**WHAT THIS TASK INVOLVES**.
Take the lines from the one containing "This screenshot has width=834, height=426." through the end of the material and write them out exactly, omitting pictures.
BEGIN
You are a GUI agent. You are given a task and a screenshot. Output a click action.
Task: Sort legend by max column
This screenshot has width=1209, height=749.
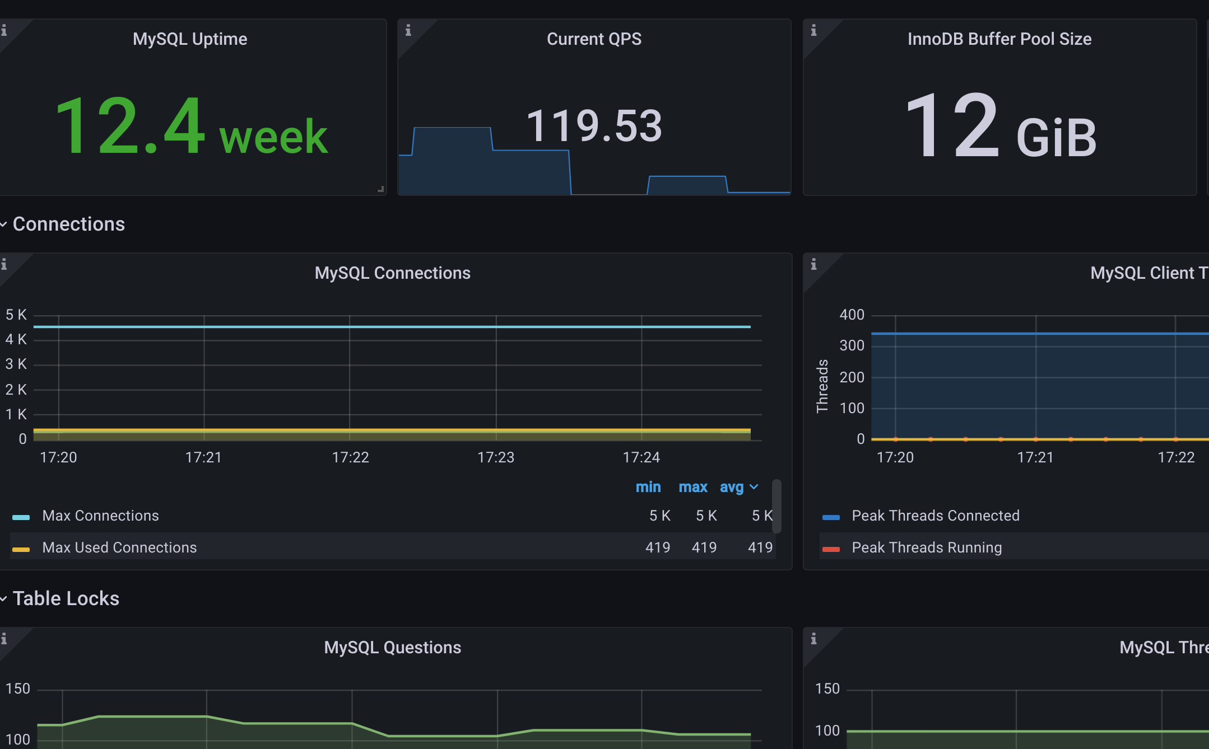[x=693, y=487]
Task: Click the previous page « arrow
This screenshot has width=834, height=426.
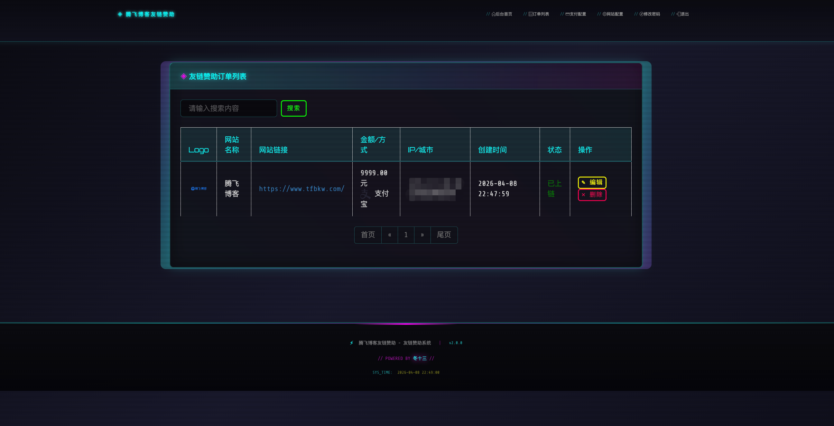Action: point(389,235)
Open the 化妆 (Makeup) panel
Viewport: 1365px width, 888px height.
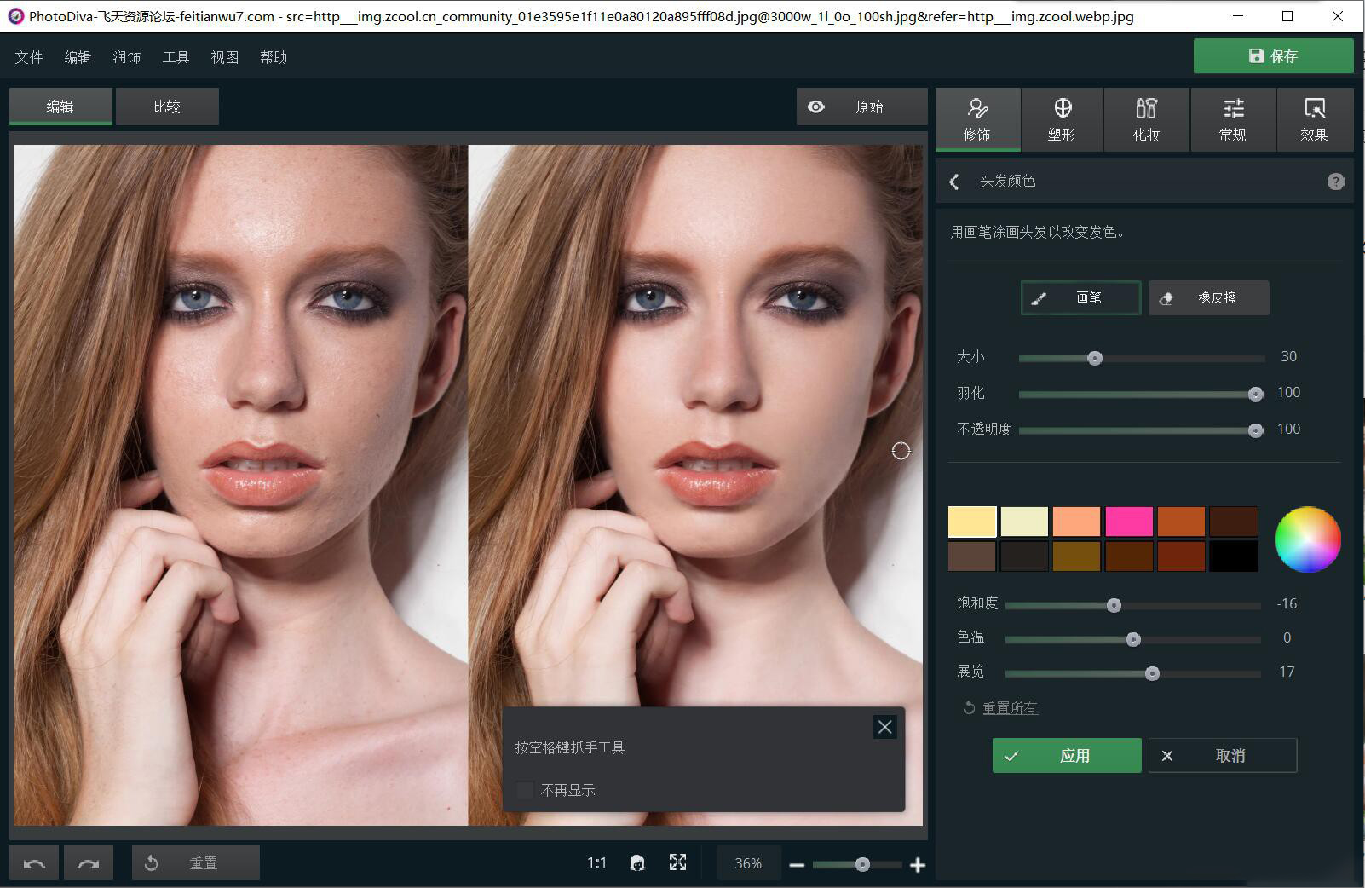click(1146, 119)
END
**RESPONSE AREA**.
This screenshot has width=834, height=426.
Action: point(389,235)
Open the 化妆 (Makeup) panel
Viewport: 1365px width, 888px height.
click(1146, 119)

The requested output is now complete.